0

I have kafka cluster (MSK) in 3 availability zones and I have replication factor 3, so each zone will have one copy of my data. I have rack awareness that allow to read from nearest broker. Can I implement something the same for producers? I want to start to save my data directly from my az. I can recreate kubernates pod to run it in the same az with leader.

But each partition of one topic have leader in different az and my application will write to leaders in different zones.

For example: If I had all partition leader in one az I can run my service on this zone use only two data transfer copy among az (a->a->(b,c)). But in reality I have partition in different zones (a->b->(a,c)) and I got three data transfer among az.

Does anyone has idias how I can get leaders of topic partitions in one AZ? Or another variant is written only in partitions which leaders I have in the same az.

Does anyone can give an advice about that?

klynxe
  • 65
  • 1
  • 8
  • Do you really want to have all the leaders in one AZ? What if that AZ goes down? You potentially lost messages across ALL topics if not produced with enough in-sync replicas. If you produce with more than 1 in-sync replica.... then you're writing to multiple AZs – Ftisiot Aug 12 '22 at 14:40
  • I don't really want have al apps in one zone, I really want to reduce data transfer – klynxe Aug 12 '22 at 15:23
  • @klynxe were you able to find any solution?
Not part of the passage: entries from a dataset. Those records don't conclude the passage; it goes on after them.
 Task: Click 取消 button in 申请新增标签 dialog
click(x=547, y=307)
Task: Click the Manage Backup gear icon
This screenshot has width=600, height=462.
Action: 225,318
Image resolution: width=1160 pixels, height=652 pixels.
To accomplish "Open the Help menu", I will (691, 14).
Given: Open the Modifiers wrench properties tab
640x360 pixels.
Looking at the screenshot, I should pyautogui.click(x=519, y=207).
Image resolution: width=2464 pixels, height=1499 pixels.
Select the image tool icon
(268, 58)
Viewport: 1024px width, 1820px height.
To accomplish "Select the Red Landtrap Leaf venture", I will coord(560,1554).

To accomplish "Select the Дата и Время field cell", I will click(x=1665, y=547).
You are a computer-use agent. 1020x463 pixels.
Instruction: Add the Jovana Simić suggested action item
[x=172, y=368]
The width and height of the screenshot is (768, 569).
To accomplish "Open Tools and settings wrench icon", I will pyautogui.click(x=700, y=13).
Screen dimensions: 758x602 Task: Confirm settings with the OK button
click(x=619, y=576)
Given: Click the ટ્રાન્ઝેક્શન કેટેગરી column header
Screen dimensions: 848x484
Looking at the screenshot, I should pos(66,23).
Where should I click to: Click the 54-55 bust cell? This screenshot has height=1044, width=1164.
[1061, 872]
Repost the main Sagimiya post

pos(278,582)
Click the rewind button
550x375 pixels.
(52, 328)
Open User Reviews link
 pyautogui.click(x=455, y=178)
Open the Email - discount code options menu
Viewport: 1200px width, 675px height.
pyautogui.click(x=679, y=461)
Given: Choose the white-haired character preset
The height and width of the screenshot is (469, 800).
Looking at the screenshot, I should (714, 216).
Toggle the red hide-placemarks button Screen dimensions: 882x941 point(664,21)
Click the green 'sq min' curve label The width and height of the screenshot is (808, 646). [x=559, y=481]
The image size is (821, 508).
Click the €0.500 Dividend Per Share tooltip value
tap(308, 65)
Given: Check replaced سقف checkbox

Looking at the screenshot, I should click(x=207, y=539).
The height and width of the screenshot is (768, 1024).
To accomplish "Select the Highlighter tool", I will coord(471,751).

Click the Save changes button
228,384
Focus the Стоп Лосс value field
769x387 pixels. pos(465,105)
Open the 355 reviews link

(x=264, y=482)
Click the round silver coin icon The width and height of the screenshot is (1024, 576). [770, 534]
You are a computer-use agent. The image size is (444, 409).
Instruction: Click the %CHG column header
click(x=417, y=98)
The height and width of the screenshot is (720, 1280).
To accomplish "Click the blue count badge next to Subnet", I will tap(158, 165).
I'm looking for a similar option to save any cross az transfer cost that I can. Thanks! – Jeesmon Aug 22 '23 at 19:30

1 Answers1

0

Producers hash keys into specific partitions and can only produce to the leader partition of any topic located on a specific broker, last I checked. (Compared to consumers, which can fetch from replicas). There can only be one leader partition at a time.

So no, it's not possible for producers to write to "closer" replica; it needs to be only one of them that is the leader.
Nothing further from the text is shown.